Things to do -
[A] In the article about reading to children, write out the passage starting at "Articles and blogs" and ending at "their tumultuous lives.", word for word.
[B] List every question that appears in the article about reading to children, counting its title.

Excerpt provided -
=-=-=-=-=

Can Reading Help Children Heal?
Does reading to children provide more than entertainment? More than stimulation for language development? More even than the cozy comfort of “cuddling” with nurturing adults? Yes, according to a recent “Fixes Column” in the New York Times ( firstname.lastname@example.org April 17, 2019 ).
Articles and blogs on this website have already substantiated the long-term and powerful impact of childhood “toxic stress”, or “adverse childhood events (ACE)” on children’s development, based on various research studies. The benefit of caring adults to “buffer” the stress is well-documented as well. Now there’s evidence – at least anecdotally – to indicate that reading to children also ameliorates the impact of stress.
A program in the Syrian community in Jordan, started by Rana Dajani in 2006, We Love Reading,”…trains adults to read aloud to children in dedicated public spaces and provides books written specifically for the context they’re going to be read in, with messages and images that the children can relate to.” The stories are designed to help these children deal with the stresses in their tumultuous lives.
Twice weekly story time in a local community center has prompted some noticeable changes in the children: naming and overcoming their fears that are the result of the conflict they’ve been living through. One book in particular, “Above the Roof”, presents a boy who is fearful of sounds and everyday things that have become emotional triggers due to his traumatic experiences. The character learns to understand the noises and relieve his fears. More to the point, the children “….learn to share their fears” and speak about them.

=-=-=-=-=

Data section -
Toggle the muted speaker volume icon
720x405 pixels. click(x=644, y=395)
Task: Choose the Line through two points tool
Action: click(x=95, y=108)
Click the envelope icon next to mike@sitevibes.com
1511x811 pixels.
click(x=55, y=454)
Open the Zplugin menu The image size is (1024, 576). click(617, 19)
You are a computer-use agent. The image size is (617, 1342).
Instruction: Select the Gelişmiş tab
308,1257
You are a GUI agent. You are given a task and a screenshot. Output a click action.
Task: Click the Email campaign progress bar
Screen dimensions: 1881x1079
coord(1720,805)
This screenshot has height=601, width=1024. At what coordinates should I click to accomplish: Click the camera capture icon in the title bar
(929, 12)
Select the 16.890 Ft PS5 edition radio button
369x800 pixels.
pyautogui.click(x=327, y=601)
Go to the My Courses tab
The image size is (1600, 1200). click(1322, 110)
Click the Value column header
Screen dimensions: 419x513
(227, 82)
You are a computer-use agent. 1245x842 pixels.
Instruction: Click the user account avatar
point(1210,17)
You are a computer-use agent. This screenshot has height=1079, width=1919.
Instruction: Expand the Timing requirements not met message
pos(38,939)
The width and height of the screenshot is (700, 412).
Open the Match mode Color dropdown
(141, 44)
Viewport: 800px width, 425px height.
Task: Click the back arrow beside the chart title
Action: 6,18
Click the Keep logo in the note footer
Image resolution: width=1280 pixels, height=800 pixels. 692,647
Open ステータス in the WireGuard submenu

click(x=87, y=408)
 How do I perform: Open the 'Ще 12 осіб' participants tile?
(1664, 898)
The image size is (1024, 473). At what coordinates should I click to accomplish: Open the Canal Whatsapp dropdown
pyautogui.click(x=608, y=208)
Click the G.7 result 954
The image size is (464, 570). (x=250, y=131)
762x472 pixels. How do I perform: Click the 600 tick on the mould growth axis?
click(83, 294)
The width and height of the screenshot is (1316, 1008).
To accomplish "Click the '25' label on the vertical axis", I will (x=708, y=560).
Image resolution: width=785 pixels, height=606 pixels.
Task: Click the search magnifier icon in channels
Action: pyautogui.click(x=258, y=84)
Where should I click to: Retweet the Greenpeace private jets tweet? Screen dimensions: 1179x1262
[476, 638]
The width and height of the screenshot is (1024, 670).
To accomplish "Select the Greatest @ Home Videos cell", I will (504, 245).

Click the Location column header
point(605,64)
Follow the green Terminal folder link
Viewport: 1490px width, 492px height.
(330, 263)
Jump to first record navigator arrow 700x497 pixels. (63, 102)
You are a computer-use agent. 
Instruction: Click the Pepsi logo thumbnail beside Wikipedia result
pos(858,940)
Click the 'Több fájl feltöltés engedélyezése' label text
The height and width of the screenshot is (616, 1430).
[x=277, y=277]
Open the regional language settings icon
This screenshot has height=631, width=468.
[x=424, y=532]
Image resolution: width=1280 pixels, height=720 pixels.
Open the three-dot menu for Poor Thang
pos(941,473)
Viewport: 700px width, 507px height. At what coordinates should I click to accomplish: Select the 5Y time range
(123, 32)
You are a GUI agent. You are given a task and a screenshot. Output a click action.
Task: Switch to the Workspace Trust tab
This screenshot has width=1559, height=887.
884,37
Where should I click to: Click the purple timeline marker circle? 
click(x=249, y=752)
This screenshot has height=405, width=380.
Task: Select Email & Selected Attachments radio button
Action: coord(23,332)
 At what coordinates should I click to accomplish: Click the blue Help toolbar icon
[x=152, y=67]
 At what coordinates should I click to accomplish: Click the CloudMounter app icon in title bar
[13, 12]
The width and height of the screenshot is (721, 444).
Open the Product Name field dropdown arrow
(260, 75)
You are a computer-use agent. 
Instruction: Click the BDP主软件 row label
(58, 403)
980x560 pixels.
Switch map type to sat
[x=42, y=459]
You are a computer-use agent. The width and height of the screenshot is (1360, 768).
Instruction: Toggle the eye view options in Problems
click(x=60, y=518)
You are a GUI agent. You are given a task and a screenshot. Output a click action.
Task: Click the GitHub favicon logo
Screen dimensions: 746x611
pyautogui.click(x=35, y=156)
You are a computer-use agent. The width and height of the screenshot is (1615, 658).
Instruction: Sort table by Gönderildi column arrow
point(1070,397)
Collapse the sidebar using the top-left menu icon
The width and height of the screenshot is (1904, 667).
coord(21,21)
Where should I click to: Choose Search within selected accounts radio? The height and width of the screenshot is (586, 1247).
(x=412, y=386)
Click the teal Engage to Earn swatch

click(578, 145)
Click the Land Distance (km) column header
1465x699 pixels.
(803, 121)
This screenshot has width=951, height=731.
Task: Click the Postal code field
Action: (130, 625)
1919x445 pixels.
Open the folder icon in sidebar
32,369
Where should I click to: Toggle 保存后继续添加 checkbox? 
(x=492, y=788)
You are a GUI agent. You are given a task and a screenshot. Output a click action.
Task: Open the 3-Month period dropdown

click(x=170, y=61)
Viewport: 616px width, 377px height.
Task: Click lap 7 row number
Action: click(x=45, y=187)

=-=-=-=-=

Results for each task -
[A]
Articles and blogs on this website have already substantiated the long-term and powerful impact of childhood “toxic stress”, or “adverse childhood events (ACE)” on children’s development, based on various research studies. The benefit of caring adults to “buffer” the stress is well-documented as well. Now there’s evidence – at least anecdotally – to indicate that reading to children also ameliorates the impact of stress.
A program in the Syrian community in Jordan, started by Rana Dajani in 2006, We Love Reading,”…trains adults to read aloud to children in dedicated public spaces and provides books written specifically for the context they’re going to be read in, with messages and images that the children can relate to.” The stories are designed to help these children deal with the stresses in their tumultuous lives.

[B]
- Can Reading Help Children Heal?
- Does reading to children provide more than entertainment?
- More than stimulation for language development?
- More even than the cozy comfort of "cuddling" with nurturing adults?